| What you will do |
Search the material for the string "agent", then return every line where it is found.

| Listed entries |

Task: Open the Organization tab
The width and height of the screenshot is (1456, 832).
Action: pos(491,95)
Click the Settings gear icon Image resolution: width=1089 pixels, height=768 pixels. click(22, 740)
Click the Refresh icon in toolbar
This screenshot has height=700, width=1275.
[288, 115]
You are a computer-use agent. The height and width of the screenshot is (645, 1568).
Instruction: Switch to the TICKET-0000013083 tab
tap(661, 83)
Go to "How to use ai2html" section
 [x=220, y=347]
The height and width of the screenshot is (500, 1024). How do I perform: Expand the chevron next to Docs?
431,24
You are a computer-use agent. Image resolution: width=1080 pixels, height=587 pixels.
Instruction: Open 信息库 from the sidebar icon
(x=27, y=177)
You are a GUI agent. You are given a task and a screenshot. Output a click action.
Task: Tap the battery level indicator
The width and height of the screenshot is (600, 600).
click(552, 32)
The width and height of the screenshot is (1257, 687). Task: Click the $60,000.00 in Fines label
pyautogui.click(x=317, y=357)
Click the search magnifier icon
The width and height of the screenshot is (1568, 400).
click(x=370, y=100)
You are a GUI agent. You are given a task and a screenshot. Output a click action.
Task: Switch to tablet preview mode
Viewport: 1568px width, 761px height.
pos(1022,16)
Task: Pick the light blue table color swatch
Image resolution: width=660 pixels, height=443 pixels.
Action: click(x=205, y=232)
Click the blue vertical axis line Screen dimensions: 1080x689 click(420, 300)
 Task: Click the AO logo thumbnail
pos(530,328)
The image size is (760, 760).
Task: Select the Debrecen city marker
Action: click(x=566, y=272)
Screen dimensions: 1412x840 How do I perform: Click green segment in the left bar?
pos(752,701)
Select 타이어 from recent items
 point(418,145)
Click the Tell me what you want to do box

| Exercise response |
You are a computer-use agent. The height and width of the screenshot is (645, 1568).
You are a computer-use agent. Image resolution: width=1080 pixels, height=587 pixels.
You are a GUI agent. You are given a task and a screenshot. Output a click action.
You are a GUI agent. You are given a task and a screenshot. Output a click action.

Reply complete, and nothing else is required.